With agile being so popular you most certainly heard this idea a little bit everywhere, the “fail fast, fail often” approach. I’d say forget about fail fast and consider something else instead.

While fail fast is a great approach and got popularized by the Lean Startup approach, the reality is that the early adopters, those who have an open and curious mind and a great appetite for risk are not like the laggards, which are most big, hierarchical, and incumbent companies of today.

If you just arrive in your company defending this “fail fast” philosophy you’d get funny stares from many people. Nobody likes to fail.

Yet, some level of failing is always to be expected as perfection does not exist. But this language might imply you are always failing. And fast.

In this blog post I invite you to consider two things:

  • That there is nothing about failing in fail fast.
  • How to reframe this approach to be able to use it no matter the context of your organization.

Ready to forget about fail fast, fail forward and those synonyms?

Success consists of going from failure to failure without loss of enthusiasm”

— Winston Churchill

It’s not about failing It’s about learning fast

Consider that it has nothing to do with failure, but with learning. So, you want to learn fast.

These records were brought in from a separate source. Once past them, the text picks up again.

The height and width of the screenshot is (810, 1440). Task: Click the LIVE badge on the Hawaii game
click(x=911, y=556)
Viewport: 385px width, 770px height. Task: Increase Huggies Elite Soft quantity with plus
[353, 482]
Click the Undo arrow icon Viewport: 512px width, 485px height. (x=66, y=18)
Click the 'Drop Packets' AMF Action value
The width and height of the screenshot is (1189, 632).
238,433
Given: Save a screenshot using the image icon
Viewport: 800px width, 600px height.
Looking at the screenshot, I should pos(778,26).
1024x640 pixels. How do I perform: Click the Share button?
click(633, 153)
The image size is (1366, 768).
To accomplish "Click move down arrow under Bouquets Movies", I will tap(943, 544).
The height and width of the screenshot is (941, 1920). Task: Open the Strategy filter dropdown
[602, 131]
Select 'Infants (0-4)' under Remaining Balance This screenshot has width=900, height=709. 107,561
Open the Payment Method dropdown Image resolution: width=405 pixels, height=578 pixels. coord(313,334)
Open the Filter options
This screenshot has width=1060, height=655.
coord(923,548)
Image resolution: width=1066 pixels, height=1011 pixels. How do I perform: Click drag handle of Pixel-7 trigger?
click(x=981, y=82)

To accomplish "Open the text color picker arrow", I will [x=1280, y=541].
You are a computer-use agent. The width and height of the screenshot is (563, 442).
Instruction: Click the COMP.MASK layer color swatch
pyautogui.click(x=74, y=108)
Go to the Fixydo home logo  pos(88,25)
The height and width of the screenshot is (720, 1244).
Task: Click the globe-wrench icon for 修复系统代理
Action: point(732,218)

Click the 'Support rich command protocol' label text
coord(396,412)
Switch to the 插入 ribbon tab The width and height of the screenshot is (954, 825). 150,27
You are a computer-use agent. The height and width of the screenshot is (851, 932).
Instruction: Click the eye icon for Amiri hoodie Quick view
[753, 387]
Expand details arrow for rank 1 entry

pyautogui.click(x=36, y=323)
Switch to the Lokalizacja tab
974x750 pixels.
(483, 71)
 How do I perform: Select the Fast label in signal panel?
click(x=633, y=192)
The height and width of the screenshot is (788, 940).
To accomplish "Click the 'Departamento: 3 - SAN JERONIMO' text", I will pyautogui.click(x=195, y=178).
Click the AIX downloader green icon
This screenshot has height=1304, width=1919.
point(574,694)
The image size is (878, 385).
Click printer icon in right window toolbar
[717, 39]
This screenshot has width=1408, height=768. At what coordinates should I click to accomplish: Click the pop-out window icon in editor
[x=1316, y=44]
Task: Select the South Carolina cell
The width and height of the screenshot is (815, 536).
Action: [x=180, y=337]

And that’s the origin of this fail-fast approach. It is in fact nothing but the good old iterative process at play. Small, iterative, incremental for any solution you implement Not guns-a-blazing 2-year long project.

Since most ideas, from theories to invention, need to be proven or disproved, materializing them in some way is necessary to see what has been a valid assumption or something you should change. If the idea is too big, you don’t want to learn too late.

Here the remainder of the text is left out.